3. A true projection

My wife's goal in life is to be the same person on the outside as she is on the inside. If she thinks or feels it, she expresses it. I have never seen her hide from anyone. Most people call her courageous, yet she takes it for granted. She says she is not willing to live with the anxiety that comes from putting out a false message.

When you project a false front, you automatically create anxiety by having something to hide, even if others have no idea that you are doing it. You still create the threat of being discovered in your own mind. Whether you project yourself as more or less than you actually are, you are hiding the truth, which is a pressure cooker.

This one boils down to honesty, which Americans don't take all that seriously. Research suggests that the average American tells 11 lies per week. Interestingly, research also suggests that your health can be improved by discontinuing the stream of lies and half-truths that flow from most people's mouths.

4. A clean diet

Of course we know toxic food creates bad health. It also creates mood disorders. Years of processed sugar alone will depress the immune system and create a physiological depression. There are even cross-cultural links between sugar and depression, with an established correlation between the prevalence of depression and sugar use across several cultures.
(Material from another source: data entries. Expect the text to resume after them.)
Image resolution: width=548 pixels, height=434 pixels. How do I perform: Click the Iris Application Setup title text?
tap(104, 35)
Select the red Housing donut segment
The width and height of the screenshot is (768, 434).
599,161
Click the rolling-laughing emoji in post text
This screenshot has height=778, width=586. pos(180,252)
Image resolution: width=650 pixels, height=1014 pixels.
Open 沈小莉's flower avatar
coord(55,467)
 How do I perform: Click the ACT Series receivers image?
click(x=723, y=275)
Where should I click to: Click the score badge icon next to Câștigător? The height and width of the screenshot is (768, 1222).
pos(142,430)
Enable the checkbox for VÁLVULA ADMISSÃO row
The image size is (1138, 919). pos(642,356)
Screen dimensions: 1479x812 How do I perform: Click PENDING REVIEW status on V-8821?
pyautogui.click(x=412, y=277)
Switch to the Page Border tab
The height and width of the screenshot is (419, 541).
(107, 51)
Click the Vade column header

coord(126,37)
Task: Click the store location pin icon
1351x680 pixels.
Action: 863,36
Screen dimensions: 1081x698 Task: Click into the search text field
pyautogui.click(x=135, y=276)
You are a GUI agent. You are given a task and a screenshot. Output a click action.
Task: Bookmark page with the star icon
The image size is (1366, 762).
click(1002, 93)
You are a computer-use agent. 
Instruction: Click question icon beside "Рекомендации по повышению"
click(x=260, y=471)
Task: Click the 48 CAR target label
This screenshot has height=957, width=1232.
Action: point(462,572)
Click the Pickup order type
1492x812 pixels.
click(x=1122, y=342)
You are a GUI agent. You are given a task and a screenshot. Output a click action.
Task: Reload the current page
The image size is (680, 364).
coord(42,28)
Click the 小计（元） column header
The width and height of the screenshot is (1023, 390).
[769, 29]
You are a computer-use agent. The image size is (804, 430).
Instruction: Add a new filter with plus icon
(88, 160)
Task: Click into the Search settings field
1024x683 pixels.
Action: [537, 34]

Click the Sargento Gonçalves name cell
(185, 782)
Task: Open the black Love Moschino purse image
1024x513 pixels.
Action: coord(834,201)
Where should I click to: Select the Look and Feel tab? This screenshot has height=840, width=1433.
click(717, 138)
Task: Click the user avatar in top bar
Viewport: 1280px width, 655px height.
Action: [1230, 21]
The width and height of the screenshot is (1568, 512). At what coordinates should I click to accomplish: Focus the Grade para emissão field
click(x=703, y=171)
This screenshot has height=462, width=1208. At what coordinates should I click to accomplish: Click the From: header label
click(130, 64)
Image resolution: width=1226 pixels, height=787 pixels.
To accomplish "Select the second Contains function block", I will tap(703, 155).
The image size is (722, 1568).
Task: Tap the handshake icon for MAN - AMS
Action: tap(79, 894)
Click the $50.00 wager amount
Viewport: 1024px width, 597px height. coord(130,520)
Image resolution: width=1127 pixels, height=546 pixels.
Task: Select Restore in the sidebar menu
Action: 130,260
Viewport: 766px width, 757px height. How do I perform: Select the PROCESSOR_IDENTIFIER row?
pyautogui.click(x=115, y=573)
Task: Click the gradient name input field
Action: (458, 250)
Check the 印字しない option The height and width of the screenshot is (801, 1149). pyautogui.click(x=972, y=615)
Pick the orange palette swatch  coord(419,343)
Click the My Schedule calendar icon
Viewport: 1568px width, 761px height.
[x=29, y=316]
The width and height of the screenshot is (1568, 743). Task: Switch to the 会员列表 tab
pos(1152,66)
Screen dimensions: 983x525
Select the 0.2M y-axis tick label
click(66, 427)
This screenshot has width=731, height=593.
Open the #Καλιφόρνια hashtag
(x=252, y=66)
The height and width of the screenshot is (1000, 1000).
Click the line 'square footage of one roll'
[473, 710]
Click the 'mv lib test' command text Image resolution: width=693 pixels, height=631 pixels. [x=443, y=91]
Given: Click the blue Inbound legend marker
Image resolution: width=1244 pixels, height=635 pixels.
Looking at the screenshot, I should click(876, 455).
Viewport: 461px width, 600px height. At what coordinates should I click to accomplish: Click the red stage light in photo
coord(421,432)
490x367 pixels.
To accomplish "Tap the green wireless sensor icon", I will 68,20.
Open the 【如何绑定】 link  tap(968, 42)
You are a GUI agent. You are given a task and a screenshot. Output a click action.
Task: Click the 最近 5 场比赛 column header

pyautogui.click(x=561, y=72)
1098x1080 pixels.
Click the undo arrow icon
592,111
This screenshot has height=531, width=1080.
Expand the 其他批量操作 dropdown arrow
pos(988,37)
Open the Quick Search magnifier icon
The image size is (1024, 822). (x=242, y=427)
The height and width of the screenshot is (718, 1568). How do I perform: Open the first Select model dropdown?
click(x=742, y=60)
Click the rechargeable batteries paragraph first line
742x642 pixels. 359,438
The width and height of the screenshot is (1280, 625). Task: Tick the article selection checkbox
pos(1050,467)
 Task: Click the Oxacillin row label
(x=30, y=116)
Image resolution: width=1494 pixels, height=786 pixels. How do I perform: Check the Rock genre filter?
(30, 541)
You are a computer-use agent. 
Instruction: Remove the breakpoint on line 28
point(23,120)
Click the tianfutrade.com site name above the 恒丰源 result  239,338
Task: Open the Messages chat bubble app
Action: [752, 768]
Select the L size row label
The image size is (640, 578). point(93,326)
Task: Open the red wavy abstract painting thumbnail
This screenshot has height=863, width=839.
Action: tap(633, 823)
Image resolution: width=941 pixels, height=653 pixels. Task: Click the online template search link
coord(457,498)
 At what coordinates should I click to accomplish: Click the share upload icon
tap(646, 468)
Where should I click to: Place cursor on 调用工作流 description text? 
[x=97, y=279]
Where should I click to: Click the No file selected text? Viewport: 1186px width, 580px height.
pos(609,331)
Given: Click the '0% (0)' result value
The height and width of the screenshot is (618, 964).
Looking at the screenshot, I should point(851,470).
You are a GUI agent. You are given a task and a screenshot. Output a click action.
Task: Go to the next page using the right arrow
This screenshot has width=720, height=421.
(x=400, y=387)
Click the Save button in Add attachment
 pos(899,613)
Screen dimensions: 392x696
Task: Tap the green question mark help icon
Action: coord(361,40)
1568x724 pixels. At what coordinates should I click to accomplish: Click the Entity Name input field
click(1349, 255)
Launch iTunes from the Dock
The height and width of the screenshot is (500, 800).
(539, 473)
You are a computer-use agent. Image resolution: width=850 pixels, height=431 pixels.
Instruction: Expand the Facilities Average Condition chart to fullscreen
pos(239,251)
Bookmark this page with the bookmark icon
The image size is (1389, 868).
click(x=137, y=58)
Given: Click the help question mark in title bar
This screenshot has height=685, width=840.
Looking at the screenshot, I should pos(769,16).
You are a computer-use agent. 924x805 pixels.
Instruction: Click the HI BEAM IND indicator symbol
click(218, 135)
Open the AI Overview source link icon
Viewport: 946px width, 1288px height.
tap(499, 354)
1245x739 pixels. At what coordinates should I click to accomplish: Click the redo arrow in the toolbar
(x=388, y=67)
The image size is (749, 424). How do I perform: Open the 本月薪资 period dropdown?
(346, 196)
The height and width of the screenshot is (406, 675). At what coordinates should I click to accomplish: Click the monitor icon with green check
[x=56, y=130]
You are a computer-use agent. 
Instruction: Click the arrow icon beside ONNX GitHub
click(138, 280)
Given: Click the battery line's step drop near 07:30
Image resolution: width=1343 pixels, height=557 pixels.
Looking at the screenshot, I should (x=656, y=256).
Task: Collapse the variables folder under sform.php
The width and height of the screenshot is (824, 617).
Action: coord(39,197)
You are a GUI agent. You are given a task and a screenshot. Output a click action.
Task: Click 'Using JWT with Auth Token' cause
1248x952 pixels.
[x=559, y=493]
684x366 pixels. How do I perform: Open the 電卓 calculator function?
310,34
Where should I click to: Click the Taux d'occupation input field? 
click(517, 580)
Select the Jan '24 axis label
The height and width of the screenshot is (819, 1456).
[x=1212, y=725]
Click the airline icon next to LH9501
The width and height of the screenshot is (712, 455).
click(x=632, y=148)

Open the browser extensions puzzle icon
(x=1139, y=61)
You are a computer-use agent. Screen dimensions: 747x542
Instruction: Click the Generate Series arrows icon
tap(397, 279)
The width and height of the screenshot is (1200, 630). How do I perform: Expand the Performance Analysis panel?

A totally clean diet is best: organic, non-GMO food, pure water, nothing processed or artificial, lots of raw stuff. However, if you need a place to start, eliminate processed sugar.

5. A realistic goal

I cannot remember the last time someone came to me for coaching and said, "I want to live an ordinary life. You know, I want to find more meaning in what I already have, rather than search for more. My goal is to be a typical person who enjoys life."

People often pursue crazy, unrealistic goals and wonder why they are stressed and discouraged. Crazy, unrealistic goals create stress, pressure and anxiety until discouragement settles in and you give up. Have you ever done this?

Amazingly, happiness is available any time we look around, count our blessings and make the most of what we have. As soon as we begin to desire something beyond, we create dissatisfaction.

This is why I love setting goals that are just a few steps beyond where you are right now. It keeps a forward momentum and does not create dissatisfaction by comparison to what you have.

6. A view of others as people like you

Happy, well-adjusted people see others as similar to themselves. Over 30 years, the Arbinger Institute has created an impressive collection of stories that demonstrate people's lives change the moment they begin to see others as people, too.

The concept is deceptively simple. As soon as you acknowledge that other people have wants, needs, desires and feelings that are as real to them as yours are to you, your life changes. You become more responsive, respectful and compassionate. Your perspective broadens and you begin to live in harmony with those around you. For most people, this is a massive paradigm shift.

7. An engaged mind

The happiness bottom line is the conscious use of your own mind. When you consciously engage your brain in any task, you automatically relax. In a real way, it doesn't matter as much what you are engage in, as long as you are present and intentional in how you use your attention.

Try this: Listen to the sound of a fan, or the refrigerator. Tune in to some monotonous white noise. Do it consciously and intentionally. Just listen and do nothing else. After 10-20 seconds, you will feel yourself settle a bit inwardly. This relaxation is your brain's response to conscious use, as opposed to autopilot use.

Your mind was designed for conscious use. It won't be happy any other way.